Activity: Look through the records and copy each line with the string "element" in it.

Given data:
__________

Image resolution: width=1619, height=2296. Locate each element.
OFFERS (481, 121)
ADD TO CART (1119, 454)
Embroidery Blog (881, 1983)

__________

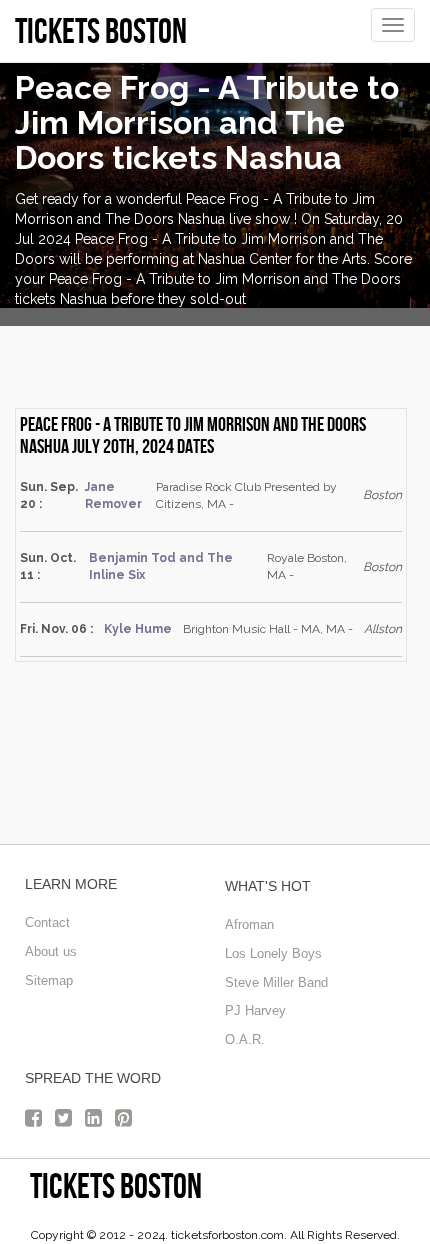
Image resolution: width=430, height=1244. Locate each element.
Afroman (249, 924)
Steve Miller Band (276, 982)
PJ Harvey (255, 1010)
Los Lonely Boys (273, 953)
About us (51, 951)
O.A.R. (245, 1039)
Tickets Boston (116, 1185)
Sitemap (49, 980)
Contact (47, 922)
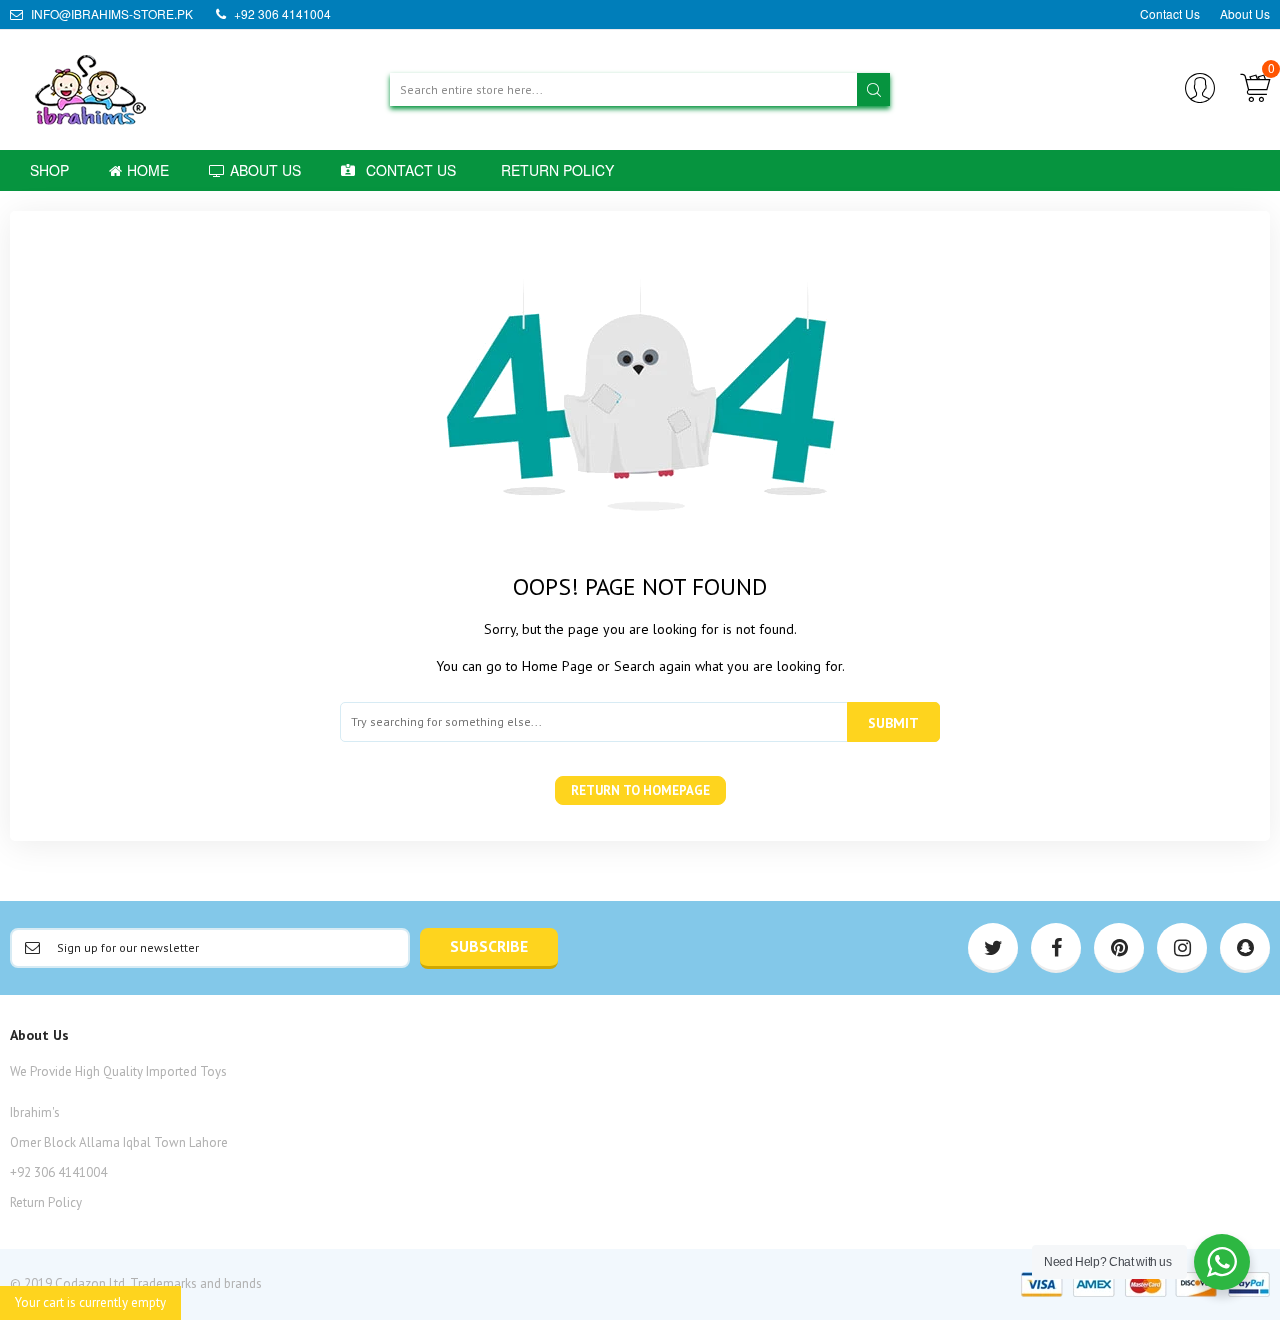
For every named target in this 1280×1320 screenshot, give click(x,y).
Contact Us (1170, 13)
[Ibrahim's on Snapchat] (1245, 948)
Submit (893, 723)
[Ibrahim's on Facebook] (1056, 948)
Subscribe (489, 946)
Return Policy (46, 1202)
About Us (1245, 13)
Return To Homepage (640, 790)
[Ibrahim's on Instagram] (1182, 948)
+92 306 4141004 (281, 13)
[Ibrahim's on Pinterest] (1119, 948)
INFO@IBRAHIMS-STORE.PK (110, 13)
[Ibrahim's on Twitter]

__________

Solution below:
Image resolution: width=1619, height=2296. Locate each element.
Image resolution: width=430, height=1244. Locate each element.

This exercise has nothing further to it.